Dataset extract START
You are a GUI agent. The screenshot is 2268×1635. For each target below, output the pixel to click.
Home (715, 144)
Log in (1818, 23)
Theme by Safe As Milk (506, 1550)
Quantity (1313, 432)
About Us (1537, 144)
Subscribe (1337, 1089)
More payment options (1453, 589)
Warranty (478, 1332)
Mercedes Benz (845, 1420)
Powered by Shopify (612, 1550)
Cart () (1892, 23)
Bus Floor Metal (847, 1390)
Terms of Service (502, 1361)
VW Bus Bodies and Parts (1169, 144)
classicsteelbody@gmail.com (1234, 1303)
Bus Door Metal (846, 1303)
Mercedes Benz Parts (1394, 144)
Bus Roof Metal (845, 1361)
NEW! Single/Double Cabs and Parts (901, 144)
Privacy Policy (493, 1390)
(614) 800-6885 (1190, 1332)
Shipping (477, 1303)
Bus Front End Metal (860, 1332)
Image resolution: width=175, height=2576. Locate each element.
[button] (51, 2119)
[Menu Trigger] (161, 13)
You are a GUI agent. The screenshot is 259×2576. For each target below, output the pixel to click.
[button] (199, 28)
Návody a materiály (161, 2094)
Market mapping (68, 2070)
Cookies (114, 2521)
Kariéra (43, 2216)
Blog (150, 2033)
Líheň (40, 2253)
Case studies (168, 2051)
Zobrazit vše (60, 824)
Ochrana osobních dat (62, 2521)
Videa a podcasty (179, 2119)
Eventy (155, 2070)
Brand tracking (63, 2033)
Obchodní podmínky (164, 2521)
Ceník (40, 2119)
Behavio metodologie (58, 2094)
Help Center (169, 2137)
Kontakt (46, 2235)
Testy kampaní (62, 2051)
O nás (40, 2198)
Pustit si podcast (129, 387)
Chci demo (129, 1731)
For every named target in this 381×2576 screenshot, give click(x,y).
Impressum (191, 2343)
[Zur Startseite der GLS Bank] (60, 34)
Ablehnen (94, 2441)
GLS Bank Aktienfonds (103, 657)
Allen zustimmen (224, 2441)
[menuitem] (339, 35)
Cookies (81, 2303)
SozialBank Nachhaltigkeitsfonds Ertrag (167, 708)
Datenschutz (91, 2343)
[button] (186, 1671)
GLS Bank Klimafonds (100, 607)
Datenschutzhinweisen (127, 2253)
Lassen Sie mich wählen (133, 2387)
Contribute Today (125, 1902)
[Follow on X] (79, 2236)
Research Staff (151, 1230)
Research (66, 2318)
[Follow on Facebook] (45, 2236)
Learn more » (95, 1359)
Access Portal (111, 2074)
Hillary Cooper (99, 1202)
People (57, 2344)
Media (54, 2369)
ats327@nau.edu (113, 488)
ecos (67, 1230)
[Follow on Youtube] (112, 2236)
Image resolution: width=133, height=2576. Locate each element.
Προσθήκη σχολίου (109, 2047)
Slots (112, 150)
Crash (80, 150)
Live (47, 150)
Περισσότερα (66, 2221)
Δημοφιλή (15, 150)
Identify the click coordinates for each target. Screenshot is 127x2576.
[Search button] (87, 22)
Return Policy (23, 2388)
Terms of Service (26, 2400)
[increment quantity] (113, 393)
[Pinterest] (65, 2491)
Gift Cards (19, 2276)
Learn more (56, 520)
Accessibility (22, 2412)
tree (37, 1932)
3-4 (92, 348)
Dataset extract END
## Exercise brief
Going line by line, copy the data above exactly.

## Response below
You are a GUI agent. The screenshot is 2268×1635. For each target below, output the pixel to click.
Home (715, 144)
Log in (1818, 23)
Theme by Safe As Milk (506, 1550)
Quantity (1313, 432)
About Us (1537, 144)
Subscribe (1337, 1089)
More payment options (1453, 589)
Warranty (478, 1332)
Mercedes Benz (845, 1420)
Powered by Shopify (612, 1550)
Cart () (1892, 23)
Bus Floor Metal (847, 1390)
Terms of Service (502, 1361)
VW Bus Bodies and Parts (1169, 144)
classicsteelbody@gmail.com (1234, 1303)
Bus Door Metal (846, 1303)
Mercedes Benz Parts (1394, 144)
Bus Roof Metal (845, 1361)
NEW! Single/Double Cabs and Parts (901, 144)
Privacy Policy (493, 1390)
(614) 800-6885 (1190, 1332)
Shipping (477, 1303)
Bus Front End Metal (860, 1332)
Image resolution: width=175, height=2576. Locate each element.
[button] (51, 2119)
[Menu Trigger] (161, 13)
You are a GUI agent. The screenshot is 259×2576. For each target below, output the pixel to click.
[button] (199, 28)
Návody a materiály (161, 2094)
Market mapping (68, 2070)
Cookies (114, 2521)
Kariéra (43, 2216)
Blog (150, 2033)
Líheň (40, 2253)
Case studies (168, 2051)
Zobrazit vše (60, 824)
Ochrana osobních dat (62, 2521)
Videa a podcasty (179, 2119)
Eventy (155, 2070)
Brand tracking (63, 2033)
Obchodní podmínky (164, 2521)
Ceník (40, 2119)
Behavio metodologie (58, 2094)
Help Center (169, 2137)
Kontakt (46, 2235)
Testy kampaní (62, 2051)
O nás (40, 2198)
Pustit si podcast (129, 387)
Chci demo (129, 1731)
For every named target in this 381×2576 screenshot, give click(x,y).
Impressum (191, 2343)
[Zur Startseite der GLS Bank] (60, 34)
Ablehnen (94, 2441)
GLS Bank Aktienfonds (103, 657)
Allen zustimmen (224, 2441)
[menuitem] (339, 35)
Cookies (81, 2303)
SozialBank Nachhaltigkeitsfonds Ertrag (167, 708)
Datenschutz (91, 2343)
[button] (186, 1671)
GLS Bank Klimafonds (100, 607)
Datenschutzhinweisen (127, 2253)
Lassen Sie mich wählen (133, 2387)
Contribute Today (125, 1902)
[Follow on X] (79, 2236)
Research Staff (151, 1230)
Research (66, 2318)
[Follow on Facebook] (45, 2236)
Learn more » (95, 1359)
Access Portal (111, 2074)
Hillary Cooper (99, 1202)
People (57, 2344)
Media (54, 2369)
ats327@nau.edu (113, 488)
ecos (67, 1230)
[Follow on Youtube] (112, 2236)
Image resolution: width=133, height=2576. Locate each element.
Προσθήκη σχολίου (109, 2047)
Slots (112, 150)
Crash (80, 150)
Live (47, 150)
Περισσότερα (66, 2221)
Δημοφιλή (15, 150)
Identify the click coordinates for each target. Screenshot is 127x2576.
[Search button] (87, 22)
Return Policy (23, 2388)
Terms of Service (26, 2400)
[increment quantity] (113, 393)
[Pinterest] (65, 2491)
Gift Cards (19, 2276)
Learn more (56, 520)
Accessibility (22, 2412)
tree (37, 1932)
3-4 (92, 348)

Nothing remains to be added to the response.